I went to the ER, thinking I would get out quickly. A CT scan revealed that I had pneumonia, and I was admitted. I spent nine days in the hospital.


While this was happening, my wife was quarantined at home, worrying about me. Our sons were staying with their grandparents, the first time the boys had been apart from me since they’d been born. When my wife returned to work and went to care for me in the Covid unit, my lungs had deteriorated. I was transferred to the ICU and put on bypass to ease my breathing. My wife was afraid that I was dying.


I was.


I felt isolated and alone. I kept thinking, just one more breath. After three days in the ICU, breathing became easier, and I was transferred back to the Covid unit. My mental acuity slowly came back, and I realized how critical my condition had been. 


I’d had fever and chills, sore throat, had a strange sense of taste, and been unable to eat. I’d lost my sense of smell, had increased heart rate, pneumonia, and difficulty breathing. I knew I was overweight but then found out that I was diabetic and had sleep apnea. I was given a wide array of drugs and hallucinated at times. I kept feeling the presence of a foreboding creature that reached out with tentacles into all the Covid patient rooms. I thought it was death.


I lay in my hospital bed, fearful and anxious.


But, slowly, I recovered. After nine days, I was sent home. I felt free again, glad to be alive, but I was in quarantine. My wife was working full-time at the hospital and only came home to sleep. My boys had to stay with their grandparents.

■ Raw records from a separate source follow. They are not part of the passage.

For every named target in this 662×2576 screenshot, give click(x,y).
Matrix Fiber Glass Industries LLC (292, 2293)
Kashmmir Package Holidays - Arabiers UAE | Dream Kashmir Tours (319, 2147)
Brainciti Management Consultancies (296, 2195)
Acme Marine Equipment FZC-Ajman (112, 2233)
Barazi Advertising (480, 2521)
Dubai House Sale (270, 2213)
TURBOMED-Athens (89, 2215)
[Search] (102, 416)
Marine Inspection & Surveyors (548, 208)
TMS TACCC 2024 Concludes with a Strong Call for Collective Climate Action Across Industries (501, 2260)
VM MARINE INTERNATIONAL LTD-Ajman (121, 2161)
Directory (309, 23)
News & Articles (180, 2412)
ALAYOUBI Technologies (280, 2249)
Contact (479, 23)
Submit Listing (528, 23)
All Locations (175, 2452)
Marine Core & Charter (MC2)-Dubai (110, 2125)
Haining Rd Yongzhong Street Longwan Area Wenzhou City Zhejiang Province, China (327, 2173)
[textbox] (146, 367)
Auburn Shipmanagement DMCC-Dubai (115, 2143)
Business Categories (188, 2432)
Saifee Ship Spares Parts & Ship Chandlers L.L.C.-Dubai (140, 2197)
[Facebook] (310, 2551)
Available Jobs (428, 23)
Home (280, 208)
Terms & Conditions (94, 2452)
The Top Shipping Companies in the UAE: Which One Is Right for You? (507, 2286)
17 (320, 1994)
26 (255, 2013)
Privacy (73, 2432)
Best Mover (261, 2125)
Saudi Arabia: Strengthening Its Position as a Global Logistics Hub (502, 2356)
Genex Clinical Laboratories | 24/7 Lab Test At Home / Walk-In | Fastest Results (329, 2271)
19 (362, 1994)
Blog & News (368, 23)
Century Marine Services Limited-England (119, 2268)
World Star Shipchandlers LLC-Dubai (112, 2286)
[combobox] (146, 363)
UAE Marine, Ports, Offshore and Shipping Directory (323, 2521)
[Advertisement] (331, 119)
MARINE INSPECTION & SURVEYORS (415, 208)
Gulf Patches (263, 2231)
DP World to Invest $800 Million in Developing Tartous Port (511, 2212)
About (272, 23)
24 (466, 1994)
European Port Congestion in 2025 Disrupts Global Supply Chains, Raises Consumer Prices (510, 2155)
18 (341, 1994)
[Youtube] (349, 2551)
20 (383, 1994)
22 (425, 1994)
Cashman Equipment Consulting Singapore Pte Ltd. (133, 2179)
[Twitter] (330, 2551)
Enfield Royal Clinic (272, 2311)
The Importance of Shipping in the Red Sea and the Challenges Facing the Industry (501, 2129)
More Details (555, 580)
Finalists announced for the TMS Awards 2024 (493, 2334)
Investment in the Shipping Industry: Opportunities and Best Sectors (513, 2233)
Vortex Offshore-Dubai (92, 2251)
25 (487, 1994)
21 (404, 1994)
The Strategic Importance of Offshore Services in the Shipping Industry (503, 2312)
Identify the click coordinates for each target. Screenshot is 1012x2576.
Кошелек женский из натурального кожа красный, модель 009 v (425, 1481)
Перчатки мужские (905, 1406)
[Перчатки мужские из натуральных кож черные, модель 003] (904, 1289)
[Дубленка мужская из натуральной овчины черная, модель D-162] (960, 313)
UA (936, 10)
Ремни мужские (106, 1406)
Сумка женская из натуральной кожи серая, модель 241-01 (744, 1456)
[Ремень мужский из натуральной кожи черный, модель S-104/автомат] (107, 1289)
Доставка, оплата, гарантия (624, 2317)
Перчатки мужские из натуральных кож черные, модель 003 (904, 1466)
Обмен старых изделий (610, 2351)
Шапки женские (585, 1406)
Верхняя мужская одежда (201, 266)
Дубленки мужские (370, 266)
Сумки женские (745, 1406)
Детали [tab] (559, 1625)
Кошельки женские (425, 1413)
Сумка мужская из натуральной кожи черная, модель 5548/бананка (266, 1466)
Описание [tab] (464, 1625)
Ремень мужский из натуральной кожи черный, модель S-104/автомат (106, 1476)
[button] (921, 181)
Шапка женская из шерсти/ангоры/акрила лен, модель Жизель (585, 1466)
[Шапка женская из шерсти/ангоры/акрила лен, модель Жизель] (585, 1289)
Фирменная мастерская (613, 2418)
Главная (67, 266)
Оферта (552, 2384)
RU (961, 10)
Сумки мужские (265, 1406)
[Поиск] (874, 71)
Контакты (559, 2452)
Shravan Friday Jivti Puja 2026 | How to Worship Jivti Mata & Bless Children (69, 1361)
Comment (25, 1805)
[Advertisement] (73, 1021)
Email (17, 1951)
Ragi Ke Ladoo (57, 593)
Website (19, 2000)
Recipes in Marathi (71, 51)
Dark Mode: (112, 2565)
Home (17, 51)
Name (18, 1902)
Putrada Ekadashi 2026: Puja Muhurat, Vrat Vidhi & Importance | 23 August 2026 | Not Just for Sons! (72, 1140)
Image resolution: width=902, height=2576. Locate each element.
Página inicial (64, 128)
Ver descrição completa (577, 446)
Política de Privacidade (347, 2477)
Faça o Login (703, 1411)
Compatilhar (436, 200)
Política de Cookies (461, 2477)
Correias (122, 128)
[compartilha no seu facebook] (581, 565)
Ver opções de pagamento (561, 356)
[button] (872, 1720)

I felt isolated and alone. I decided to reach out and tell my story through social media. The positive response I received gave me strength as I worked to recover my own well-being.


As I shared my story as open and raw as I could with others, I saw that it was helping them deal with their own Covid challenges. I think there’s a stigma over being a Covid survivor. People just don’t know how to deal with many facets of Covid; it’s a disease unlike anything most people have known in their lives. But when you survive a pandemic, you’re a hero, and you’re a survivor who has lost everything.


Although sharing my story has made Covid real for non-believers, I am troubled by the incidents of hate leveled at Asian Americans based on misleading information. I am an Asian American who did not cause the Covid pandemic. My wife, a Filipino American nurse, works to save Covid patients. I want Asian Americans to know they are not alone; my story is their story.


I’ve been inspired to explore the feelings and dreams resulting from my Covid experience. In my journals, I’ve written about and sketched over eighty different feelings, from sad to angry to depressed to anxious and happy. Before Covid, I worked in film production, helping others tell their stories. I really enjoyed this, but Covid brought the realization that it was important for me to tell my own story. This is my new life focus.